Faculty, students, and administrators are not interested in reducing the quality of research at Emory. Furthermore, most believe that dual strengths in teaching and research can become a signature of Emory. Jonathan Cole, a distinguished speaker at the Emory Symposium of April 1994, noted the following in an essay on the challenges facing universities today:
The real challenge, then, for research universities is not to lower
research standards in appointment, promotion, and tenure decisions in order
to accommodate "better teaching," but to recognize and facilitate
demonstrated quality in teaching performance among brilliant researchers.
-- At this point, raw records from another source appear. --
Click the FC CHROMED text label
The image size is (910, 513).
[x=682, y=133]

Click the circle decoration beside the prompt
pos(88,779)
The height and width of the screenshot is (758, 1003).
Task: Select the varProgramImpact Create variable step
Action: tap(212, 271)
The message sent by academic leaders to the faculty must be unambiguous;
the actions that follow must demonstrate that the words in the message are
not empty. . . . The research university should become the place where it
is once and for all demonstrated that it is a myth that excellence in research
and teaching performance are fundamentally incompatible.
The administration needs to send the unambiguous message that Cole mentions: measures that make clear that teaching excellence is a priority of the university and that faculty must be given the support and resources they need to achieve a standard of excellence. At the same time, the administration has to be accountable to the university community in making sure that faculty members meet standards of excellence: the administration needs to be involved in translating these standards into initiatives for excellence in teaching. Only in this way can the university fulfill its mission: "through teaching, to help men and women fully develop their intellectual, aesthetic, and moral capacities." The commission offers the following recommendations as means toward this end.